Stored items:
=-=-=

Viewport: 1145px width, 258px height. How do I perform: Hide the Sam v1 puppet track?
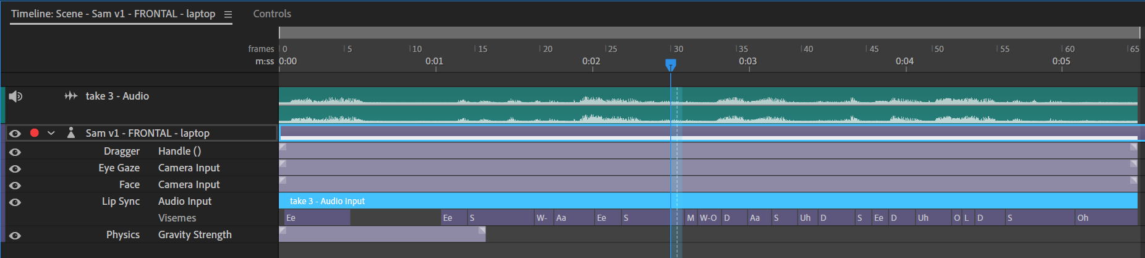tap(15, 133)
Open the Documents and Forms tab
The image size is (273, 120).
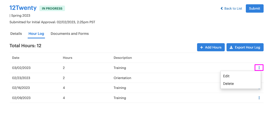coord(70,34)
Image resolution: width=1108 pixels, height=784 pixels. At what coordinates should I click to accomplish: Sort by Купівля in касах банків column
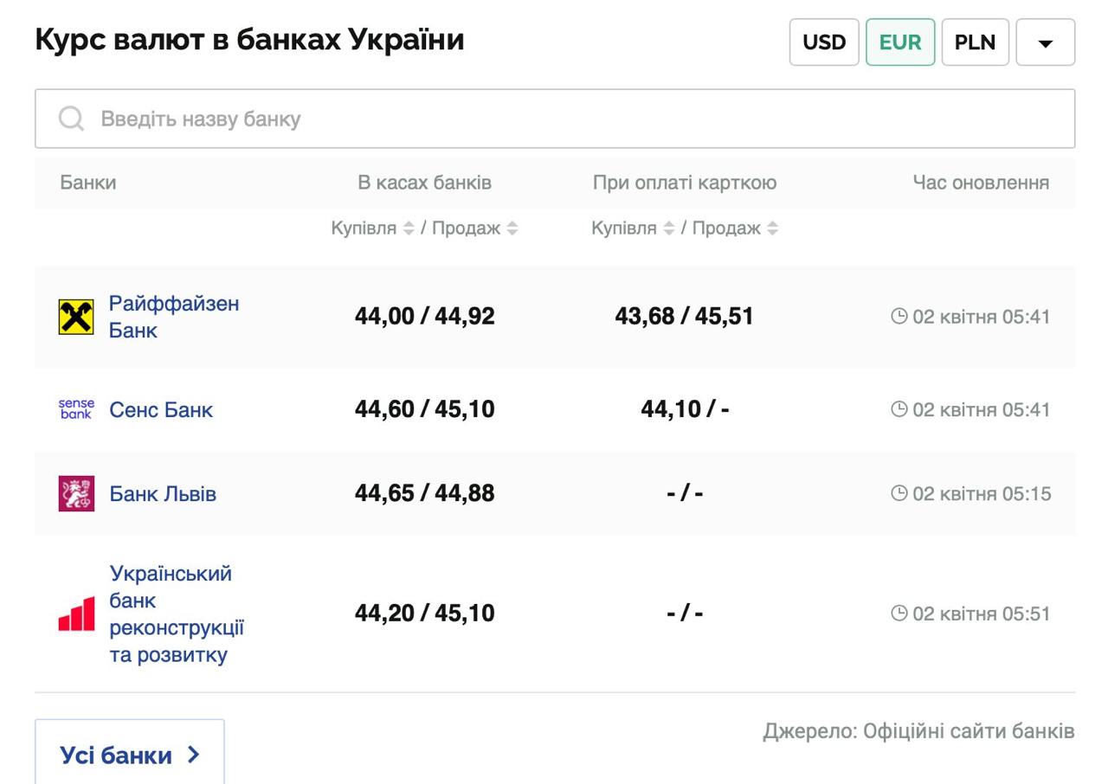(407, 228)
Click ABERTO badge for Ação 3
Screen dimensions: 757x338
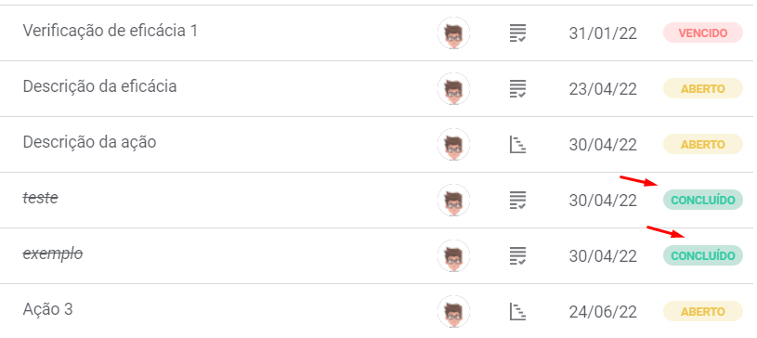[702, 311]
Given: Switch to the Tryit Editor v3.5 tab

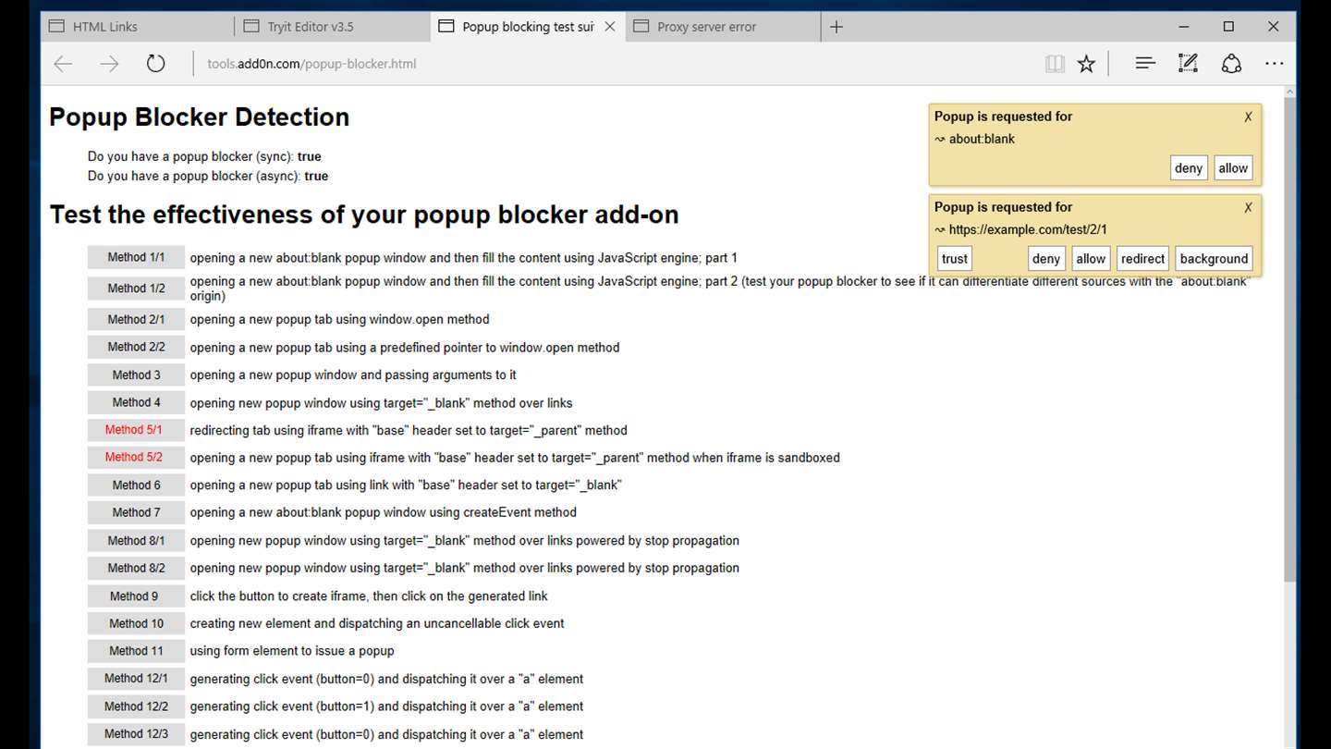Looking at the screenshot, I should coord(333,27).
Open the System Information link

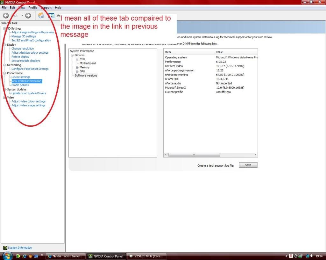20,248
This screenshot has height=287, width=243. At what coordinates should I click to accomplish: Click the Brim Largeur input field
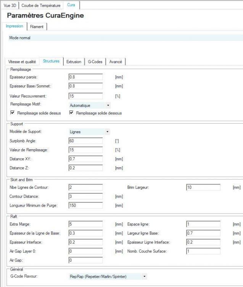[x=203, y=187]
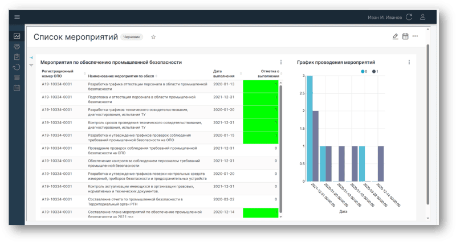Viewport: 456px width, 242px height.
Task: Sort by Дата выполнения column header
Action: (x=223, y=73)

=-=-=

**Your instructions:** Repeat the data word for word, excluding any image.

**The completed task:**
Viewport: 1145px width, 258px height. How do I perform: Hide the Sam v1 puppet track?
tap(15, 133)
Open the Documents and Forms tab
The image size is (273, 120).
coord(70,34)
Image resolution: width=1108 pixels, height=784 pixels. At what coordinates should I click to accomplish: Sort by Купівля in касах банків column
(407, 228)
Click ABERTO badge for Ação 3
Screen dimensions: 757x338
[702, 311]
Given: Switch to the Tryit Editor v3.5 tab

Looking at the screenshot, I should coord(333,27).
Open the System Information link

20,248
This screenshot has height=287, width=243. At what coordinates should I click to accomplish: Click the Brim Largeur input field
[x=203, y=187]
Viewport: 456px width, 242px height.
Task: Sort by Дата выполнения column header
Action: (x=223, y=73)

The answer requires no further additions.